:: READING TEXT ::
Tune in Tokyo: The Gaijin Diaries is the true-life tale of a slacker, gay, viola-playing, sardonic English teacher making his way through the wilds of Tokyo.  You know you’re in for a good read when the promo materials for the book are funny.  A lesson to writers – your promo materials can do a lot.

The memoir is about culture shock, the sometimes absurdity of Japanese culture, but it’s mostly about Tim Anderson’s unique lens into his experiences.  The book is confidently and reliably funny. The humor doesn’t have a 100% success rate, but there are so many quips that if one doesn’t get you, another will a paragraph later. A snippet:

I’ve had my doubts about MOBA’s hiring practices from the very beginning, and not just due to the fact that my roommate Sean only has a high school education…Or Pete From Pennsylvannia, whom I recently overheard in class explaining what the word broke meant like this:

“You know if you have something, like a dish or a glass, and you drop it on the floor?  Broke is what it becomes. For example, ‘My watch is not working. I think it is broke.'”

:: TASKS TO COMPLETE ::
1. List the words that describe the English teacher in the first sentence of the review on Tune in Tokyo.
2. Repeat the passage of the review on Tune in Tokyo between "Tune in Tokyo: The" and "can do a lot.", inclusive.

:: AVAILABLE DATA ::
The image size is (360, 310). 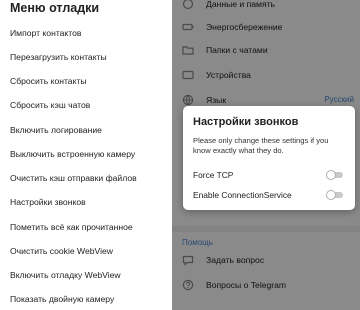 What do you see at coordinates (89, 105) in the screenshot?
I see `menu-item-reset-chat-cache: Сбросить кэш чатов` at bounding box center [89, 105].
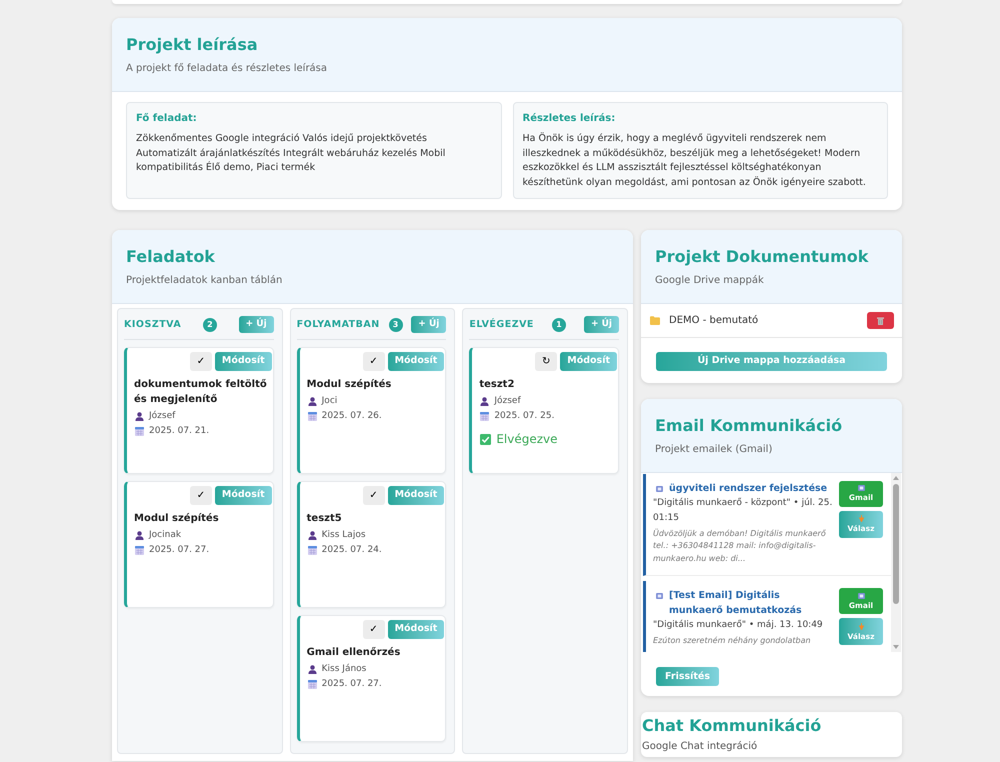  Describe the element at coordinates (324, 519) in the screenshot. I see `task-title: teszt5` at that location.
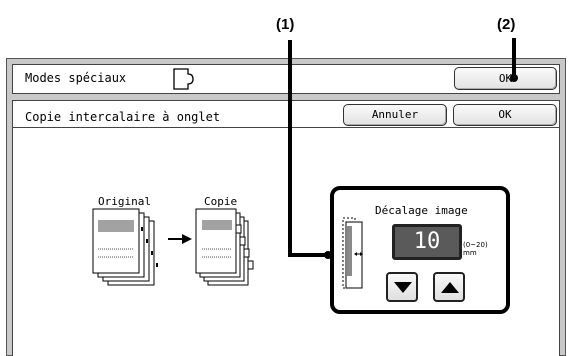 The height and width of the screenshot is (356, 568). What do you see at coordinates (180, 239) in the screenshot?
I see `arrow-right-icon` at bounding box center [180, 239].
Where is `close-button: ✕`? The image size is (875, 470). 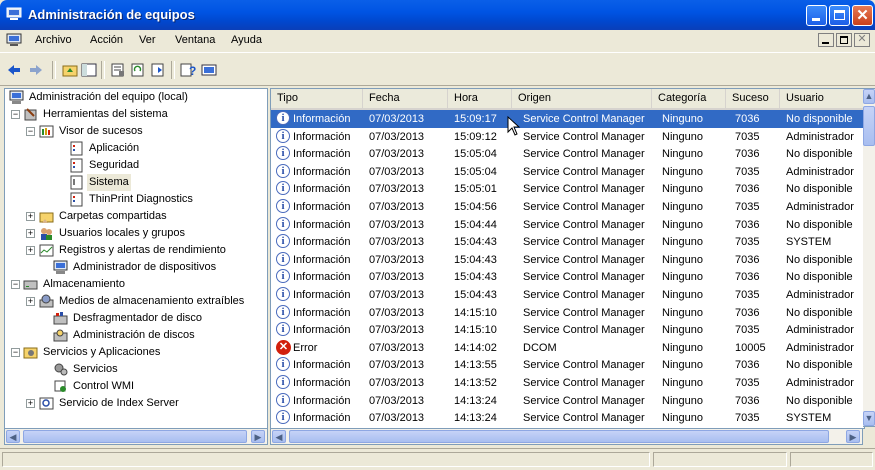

:: RESPONSE LIST ::
1. slacker, gay, viola-playing, sardonic

2.
Tune in Tokyo: The Gaijin Diaries is the true-life tale of a slacker, gay, viola-playing, sardonic English teacher making his way through the wilds of Tokyo.  You know you’re in for a good read when the promo materials for the book are funny.  A lesson to writers – your promo materials can do a lot.